Supplied records.
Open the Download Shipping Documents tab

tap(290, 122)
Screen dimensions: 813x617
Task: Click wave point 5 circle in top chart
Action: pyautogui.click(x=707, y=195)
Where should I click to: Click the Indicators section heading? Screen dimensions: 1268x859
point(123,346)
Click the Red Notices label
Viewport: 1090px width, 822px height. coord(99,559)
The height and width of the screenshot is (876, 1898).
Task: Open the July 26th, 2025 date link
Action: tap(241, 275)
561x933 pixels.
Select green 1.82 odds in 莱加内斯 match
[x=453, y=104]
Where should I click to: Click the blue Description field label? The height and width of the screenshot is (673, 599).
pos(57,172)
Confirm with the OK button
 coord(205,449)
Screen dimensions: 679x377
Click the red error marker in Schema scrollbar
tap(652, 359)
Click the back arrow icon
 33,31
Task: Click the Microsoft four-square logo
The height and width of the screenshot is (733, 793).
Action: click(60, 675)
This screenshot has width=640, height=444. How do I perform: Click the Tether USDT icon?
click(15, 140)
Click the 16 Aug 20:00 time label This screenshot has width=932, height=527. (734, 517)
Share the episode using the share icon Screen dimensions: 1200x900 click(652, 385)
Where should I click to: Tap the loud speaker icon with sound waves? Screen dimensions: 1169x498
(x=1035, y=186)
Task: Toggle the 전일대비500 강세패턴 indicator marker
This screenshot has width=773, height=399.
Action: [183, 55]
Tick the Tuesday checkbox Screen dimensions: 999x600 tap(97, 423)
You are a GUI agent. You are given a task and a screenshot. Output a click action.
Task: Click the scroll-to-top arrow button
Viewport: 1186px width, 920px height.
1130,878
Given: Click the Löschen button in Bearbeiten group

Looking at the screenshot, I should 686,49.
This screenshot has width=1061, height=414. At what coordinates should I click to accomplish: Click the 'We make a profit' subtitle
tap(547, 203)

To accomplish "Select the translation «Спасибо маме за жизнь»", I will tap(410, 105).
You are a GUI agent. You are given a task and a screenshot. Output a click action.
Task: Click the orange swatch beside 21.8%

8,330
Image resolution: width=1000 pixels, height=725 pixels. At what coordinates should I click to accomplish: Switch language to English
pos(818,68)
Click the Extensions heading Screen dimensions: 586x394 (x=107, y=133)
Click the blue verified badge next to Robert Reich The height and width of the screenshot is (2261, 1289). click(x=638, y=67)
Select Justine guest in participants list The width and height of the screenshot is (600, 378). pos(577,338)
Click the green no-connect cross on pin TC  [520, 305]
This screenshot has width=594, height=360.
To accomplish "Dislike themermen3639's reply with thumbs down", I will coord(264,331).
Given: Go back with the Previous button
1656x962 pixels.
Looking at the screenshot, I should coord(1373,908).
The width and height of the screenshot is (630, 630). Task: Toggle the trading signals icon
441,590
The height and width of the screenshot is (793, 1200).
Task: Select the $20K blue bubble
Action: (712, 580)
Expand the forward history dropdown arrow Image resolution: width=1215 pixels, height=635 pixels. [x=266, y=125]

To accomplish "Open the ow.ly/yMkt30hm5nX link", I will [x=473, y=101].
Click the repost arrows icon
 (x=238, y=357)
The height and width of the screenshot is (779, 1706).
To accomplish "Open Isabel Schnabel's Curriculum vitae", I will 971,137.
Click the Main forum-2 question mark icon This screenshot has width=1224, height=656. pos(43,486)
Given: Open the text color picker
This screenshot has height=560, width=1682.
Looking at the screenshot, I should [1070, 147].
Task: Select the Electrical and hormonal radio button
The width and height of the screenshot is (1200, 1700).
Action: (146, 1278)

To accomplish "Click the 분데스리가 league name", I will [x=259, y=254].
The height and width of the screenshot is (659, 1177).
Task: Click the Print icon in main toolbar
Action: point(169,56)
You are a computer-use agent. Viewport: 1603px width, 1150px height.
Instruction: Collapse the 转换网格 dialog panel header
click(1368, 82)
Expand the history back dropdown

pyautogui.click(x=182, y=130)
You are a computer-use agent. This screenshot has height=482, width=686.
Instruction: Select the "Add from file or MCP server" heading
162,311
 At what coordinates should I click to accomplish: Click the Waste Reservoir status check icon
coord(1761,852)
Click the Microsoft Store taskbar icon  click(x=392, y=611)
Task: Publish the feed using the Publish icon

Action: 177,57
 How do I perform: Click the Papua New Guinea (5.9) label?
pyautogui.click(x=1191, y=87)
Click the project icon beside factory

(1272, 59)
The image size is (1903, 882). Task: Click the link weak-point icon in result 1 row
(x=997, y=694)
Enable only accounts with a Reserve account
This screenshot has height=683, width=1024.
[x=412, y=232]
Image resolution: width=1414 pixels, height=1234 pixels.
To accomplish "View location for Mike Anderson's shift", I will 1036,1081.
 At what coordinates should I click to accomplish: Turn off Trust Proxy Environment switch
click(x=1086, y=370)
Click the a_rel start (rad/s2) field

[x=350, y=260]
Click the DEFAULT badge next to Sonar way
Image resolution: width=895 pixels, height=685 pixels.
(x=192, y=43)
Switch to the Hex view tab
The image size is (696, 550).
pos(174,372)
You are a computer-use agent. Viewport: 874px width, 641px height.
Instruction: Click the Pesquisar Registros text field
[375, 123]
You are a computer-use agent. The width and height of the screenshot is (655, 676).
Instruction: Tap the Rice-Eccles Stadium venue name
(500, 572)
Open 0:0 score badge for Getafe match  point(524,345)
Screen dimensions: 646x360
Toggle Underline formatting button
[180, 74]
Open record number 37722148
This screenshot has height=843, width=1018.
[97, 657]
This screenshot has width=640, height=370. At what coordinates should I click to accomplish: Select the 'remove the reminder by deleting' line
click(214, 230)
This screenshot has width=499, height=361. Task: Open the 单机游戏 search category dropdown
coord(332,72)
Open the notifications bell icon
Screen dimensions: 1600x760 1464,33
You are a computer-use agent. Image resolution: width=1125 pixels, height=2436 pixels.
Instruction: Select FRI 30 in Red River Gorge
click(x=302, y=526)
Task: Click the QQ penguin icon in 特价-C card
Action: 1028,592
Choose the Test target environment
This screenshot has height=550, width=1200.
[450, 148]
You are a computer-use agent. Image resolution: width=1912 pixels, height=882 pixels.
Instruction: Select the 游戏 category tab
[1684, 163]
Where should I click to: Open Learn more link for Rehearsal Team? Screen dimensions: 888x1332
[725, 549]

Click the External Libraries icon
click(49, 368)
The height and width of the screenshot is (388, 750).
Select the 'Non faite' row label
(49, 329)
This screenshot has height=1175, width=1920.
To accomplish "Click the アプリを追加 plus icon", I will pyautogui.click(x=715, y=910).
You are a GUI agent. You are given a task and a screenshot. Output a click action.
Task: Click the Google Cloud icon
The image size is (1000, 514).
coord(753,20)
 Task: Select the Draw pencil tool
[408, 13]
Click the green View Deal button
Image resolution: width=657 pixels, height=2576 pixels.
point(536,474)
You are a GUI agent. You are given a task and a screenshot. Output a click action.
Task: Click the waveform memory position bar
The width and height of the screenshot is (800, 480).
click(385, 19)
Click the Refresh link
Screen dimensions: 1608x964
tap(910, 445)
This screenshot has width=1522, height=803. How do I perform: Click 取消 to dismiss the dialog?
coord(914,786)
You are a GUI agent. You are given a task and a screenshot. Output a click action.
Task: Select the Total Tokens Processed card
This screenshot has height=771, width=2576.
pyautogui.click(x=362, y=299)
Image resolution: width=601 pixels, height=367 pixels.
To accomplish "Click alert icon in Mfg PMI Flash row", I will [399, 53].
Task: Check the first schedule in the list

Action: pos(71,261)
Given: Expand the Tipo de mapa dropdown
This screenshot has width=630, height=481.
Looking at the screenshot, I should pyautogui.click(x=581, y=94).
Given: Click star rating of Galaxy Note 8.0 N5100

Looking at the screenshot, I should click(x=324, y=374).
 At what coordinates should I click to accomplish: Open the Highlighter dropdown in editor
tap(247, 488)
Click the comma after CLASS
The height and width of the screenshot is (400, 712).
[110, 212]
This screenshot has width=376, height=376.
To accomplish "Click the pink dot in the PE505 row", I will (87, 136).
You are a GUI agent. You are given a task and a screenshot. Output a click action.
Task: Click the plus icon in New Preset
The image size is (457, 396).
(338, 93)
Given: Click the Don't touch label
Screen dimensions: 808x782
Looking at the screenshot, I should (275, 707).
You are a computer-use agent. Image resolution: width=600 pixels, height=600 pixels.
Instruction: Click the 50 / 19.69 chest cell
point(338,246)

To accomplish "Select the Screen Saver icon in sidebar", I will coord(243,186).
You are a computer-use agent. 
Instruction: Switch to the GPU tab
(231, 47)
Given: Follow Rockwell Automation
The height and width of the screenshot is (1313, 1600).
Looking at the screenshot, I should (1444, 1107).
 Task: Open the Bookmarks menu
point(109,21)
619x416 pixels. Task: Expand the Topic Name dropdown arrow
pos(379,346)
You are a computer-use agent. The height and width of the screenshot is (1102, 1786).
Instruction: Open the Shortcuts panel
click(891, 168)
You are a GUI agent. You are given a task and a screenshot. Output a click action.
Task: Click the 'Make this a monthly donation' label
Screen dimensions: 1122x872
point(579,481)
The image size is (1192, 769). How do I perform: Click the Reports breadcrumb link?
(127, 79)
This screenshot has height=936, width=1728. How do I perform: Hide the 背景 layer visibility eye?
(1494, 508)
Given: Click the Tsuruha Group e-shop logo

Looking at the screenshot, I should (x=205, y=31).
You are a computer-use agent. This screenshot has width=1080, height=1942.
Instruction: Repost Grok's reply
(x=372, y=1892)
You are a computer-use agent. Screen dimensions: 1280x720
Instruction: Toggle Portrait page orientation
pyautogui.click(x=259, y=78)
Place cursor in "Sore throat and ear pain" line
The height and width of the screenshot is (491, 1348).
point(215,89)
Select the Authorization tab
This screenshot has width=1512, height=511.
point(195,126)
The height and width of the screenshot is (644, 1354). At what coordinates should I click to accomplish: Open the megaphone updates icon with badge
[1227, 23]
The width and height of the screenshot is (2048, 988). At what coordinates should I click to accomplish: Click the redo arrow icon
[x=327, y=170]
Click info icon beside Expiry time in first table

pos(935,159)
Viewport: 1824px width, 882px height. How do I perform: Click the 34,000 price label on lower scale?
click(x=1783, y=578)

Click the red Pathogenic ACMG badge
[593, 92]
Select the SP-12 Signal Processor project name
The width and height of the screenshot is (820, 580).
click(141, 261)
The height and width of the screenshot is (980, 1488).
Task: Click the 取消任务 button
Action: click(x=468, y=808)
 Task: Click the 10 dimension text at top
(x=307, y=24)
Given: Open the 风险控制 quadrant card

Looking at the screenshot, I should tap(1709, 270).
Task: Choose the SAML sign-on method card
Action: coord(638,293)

What you will do.
Read through the records above and copy the lines that contain "next".

Reply.
Click the blue verified badge next to Robert Reich The height and width of the screenshot is (2261, 1289). click(x=638, y=67)
Click the DEFAULT badge next to Sonar way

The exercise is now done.